In fact, a perpetual dictatorship is being set up in Detroit with the installation of an unelected nine-member Financial Review Commission. The commission will be staffed by representatives of financial and real estate interests, who will have the power to veto the city’s labor agreements, contracts and spending decisions for the next 20 years.

Since September 11, 2001, the “war on terror” and “national security emergencies” have been used to launch illegal wars, build up a vast domestic spying operation, and impose military lockdowns on Boston and Ferguson, Missouri. Now, “financial emergencies” will be declared to suspend “traditional governance” and impose bankers’ dictatorships.

In the comments of officials in Detroit, there is a palpable sense of relief. They were able to get away, at least for now, with a massive crime.

In an interview last week, Orr told a local news outlet he had been concerned about the danger of “civil unrest.” Judge Rhodes acknowledged that a “large number” of Detroiters “were angry that your City was taken away from you and put into bankruptcy.”

How was this opposition suppressed? There was, first of all, the unity of the entire political establishment. The line-up at the post-bankruptcy press conference, which was called to lavish praise on Rhodes, demonstrated this unity. Present were Republican Governor Rick Snyder, Democratic Emergency Manager Kevyn Orr, Democratic Detroit City Council President Brenda Jones, Democratic Mayor Mike Duggan, and a slough of other officials.

Largely behind the scenes, the Obama administration backed the Detroit bankruptcy. One of its top economic advisors, former Federal Reserve Chairman Paul Volcker, has spearheaded the lie that “unsustainable” pension costs are the biggest problem facing states and municipalities.

But the most critical role was played by the trade unions, which were called in to suppress, dissipate and disorient working class opposition. A so-called “grand bargain” was struck that included a massive payoff to the American Federation of State, County and Municipal Employees (AFSCME), the United Auto Workers and other unions. In exchange for a half- billion-dollar retiree health care trust, the unions backed the attack on their members.

The bankruptcy of Detroit sets a national and international precedent for the escalation of a social counterrevolution that aims to destroy all of the past gains won by workers, including the right to an income after a lifetime of labor. This is why it has the support of the entire corporate and political establishment, including the trade union and “civil rights” organizations and the various pseudo-left groups that operate in and around the Democratic Party.

Only the World Socialist Web Site and the Socialist Equality Party have fought to mobilize the strength of the working class against the bankers’ dictatorship. The working class, we insisted, could place no confidence in any of the official institutions, including the bankruptcy court. Instead, workers, retirees and young people had to organize independently and in opposition to the entire economic and political set-up.
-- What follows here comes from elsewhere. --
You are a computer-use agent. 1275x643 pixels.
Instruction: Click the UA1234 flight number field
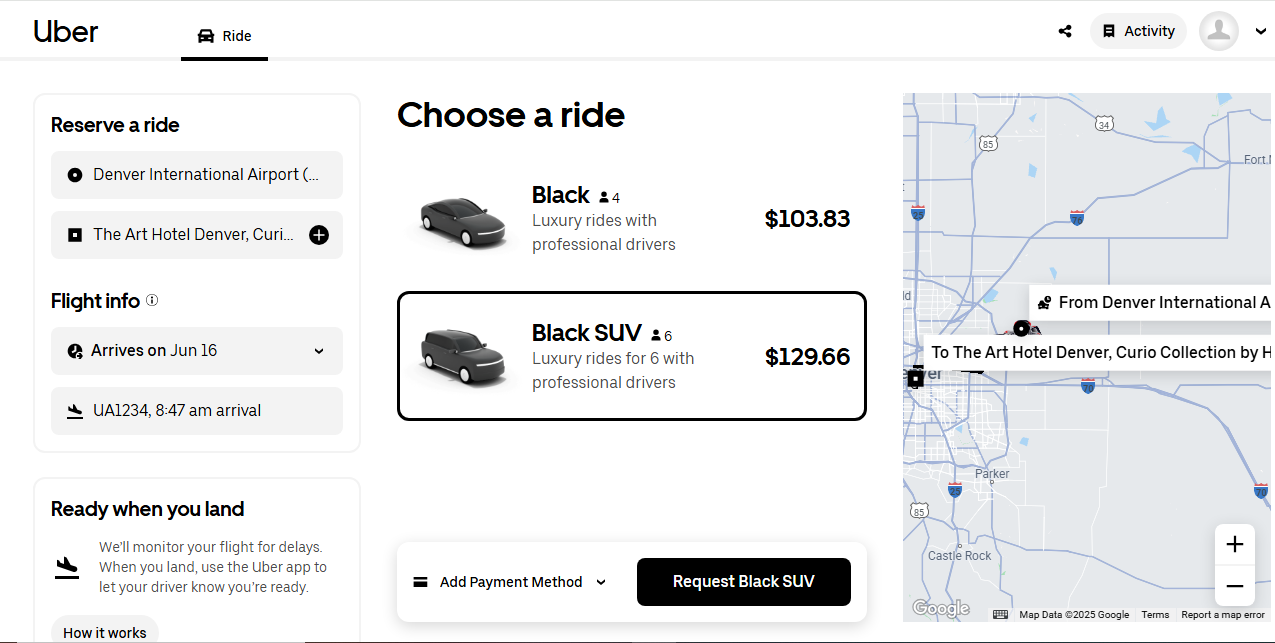click(x=197, y=411)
On this basis, the SEP organized the October 4, 2013 demonstration at the DIA—the only organized expression of mass working class opposition to the bankruptcy—and the February 15, 2014 Workers Inquiry, which exposed the political forces behind the conspiracy and the historical and international significance of the battle in Detroit for the entire working class. Earlier this year, the SEP founded the Detroit Workers Action Committee (DWAC) to build support for an independent industrial and political struggle.

In Detroit, throughout the US and in every country, the working class must answer the dictatorship of the banks with the struggle to establish genuine democracy, i.e., workers’ governments committed to the socialist reorganization of economic life to meet the needs of the vast majority instead of enriching a tiny aristocratic elite.

The end of the bankruptcy process draws to a close one chapter of the class struggle in Detroit. It is not the last. Resistance to this attack will inevitably grow. The Socialist Equality Party calls on workers and young people in the Detroit metropolitan area to join and build DWAC, and for workers everywhere to take up the fight for socialism.